In Philadelphia Park Amusement Co. v. United States, 126 F. Supp. 184 (Ct. Cl. 1954), the United States Court of Claims ruled that the cost basis of property received in a taxable exchange is the fair market value of the property received.

== Background ==
Strawberry Bridge was owned by the taxpayer and, after it was discovered that the bridge needed significant repairs, the taxpayer gave the bridge to the City of Philadelphia in exchange for a 10-year extension of the taxpayer's railway franchise in Fairmount Park which was owned by the City of Philadelphia. Since the 10-year extension had no market value, the taxpayer used the depreciating bridge as his new basis, then proceeded to claim overpayment of tax due to his failure to claim any depreciation. The Internal Revenue Service disagreed with the taxpayer's reasoning, and disallowed his claim for a larger depreciation deduction.

Initially, a disagreement also arose out of the fact that the Commissioner amortized the original cost of the franchise over the period beginning on the date the franchise was granted, while the taxpayer amortized it over the period beginning on the date the railway began operating.
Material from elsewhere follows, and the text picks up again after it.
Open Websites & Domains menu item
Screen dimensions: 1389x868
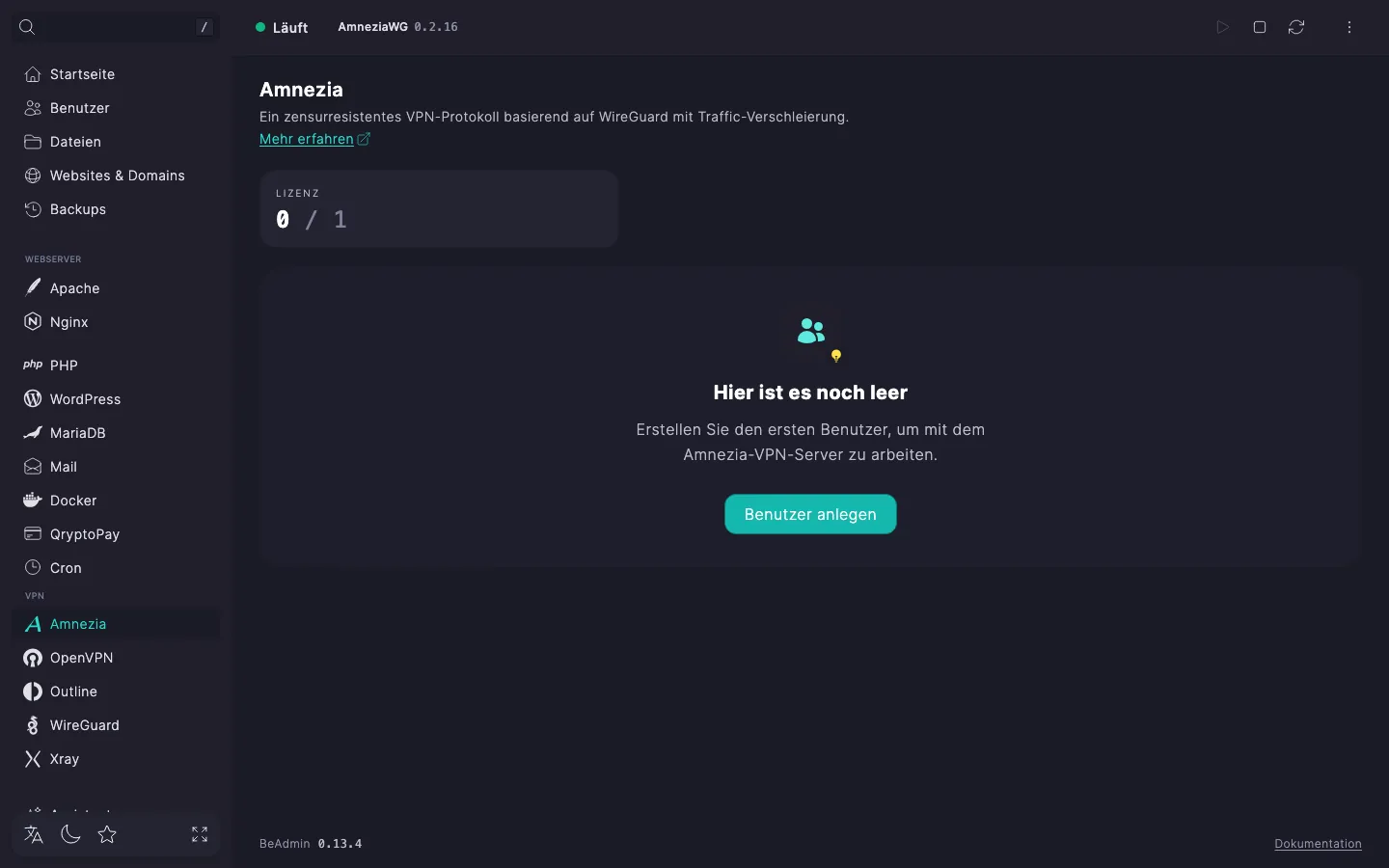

However, this disagreement was abandoned by both the parties and was not mentioned in either party's brief, nor was there any mention of it during the oral arguments.
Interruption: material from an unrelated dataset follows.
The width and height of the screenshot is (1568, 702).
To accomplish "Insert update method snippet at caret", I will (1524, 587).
The opinion was written by Judge Laramore, with Judges Madden, Whitaker, Littleton, and Chief Judge Jones all concurring. No concurring opinion was published.

== Court holding ==
The court found that both Strawberry Bridge and the 10-year exchange had a value and the contract between the taxpayer and the City of Philadelphia had the proper amount of consideration. Looking to §1012 (then §113) of the tax code, which defines basis as the cost of the property the court found that "one view is that the cost basis of property received in a taxable exchange is the fair market value of the property given in the exchange." The reverse, that one could determine the value of the property given by considering the value of the property received, was likewise true. Thus, the court found that in order to maintain harmonization between the different sections of the tax code, it was necessary that the cost basis of the property received be equal to its fair market value at the time of the exchange.

Though the taxpayer contested that the value of either the extended franchise or the Strawberry Bridge was not ascertainable, the court disagreed. Though the court acknowledged that it was possible that a piece of property's value was not quantifiable (citing Helvering v. Tex-Penn Oil., 200 U.S. 481, 499; Gould Securities Co. v. United States, 96 F.2d 780) it believed that those circumstances were rare. Therefore, the case was remanded back to the Commissioner to determine the price.

== Implications ==
This case implies that almost anything can be quantified, and greatly narrows the cases in which the courts (and the I.R.S.) would accept the premise that the exchange could not be quantified.

There are three implications from the holding in Philadelphia Park:

1) Following a taxable exchange the taxpayer's basis in the property he received in the exchange is always equal to the fair market value of the property received. Therefore, a taxpayer can always determine his or her basis in something exchanged, because it will be the value of the thing it is exchanged for. Philadelphia Park demonstrates that the taxpayers' basis in the thing he/she received must be the fair market value of the thing at the time of receipt.

2) Every taxable year stands alone—the Court uses the idea of basing the current year's tax consequences based on what should have happened in the prior year.

3) Where the taxpayer does not know, or cannot reasonably ascertain the value of the property received in the exchange, all he needs to do is determine the value of the property received as consideration; he will then be able to assume that the value of the property given is equal to the value of property received.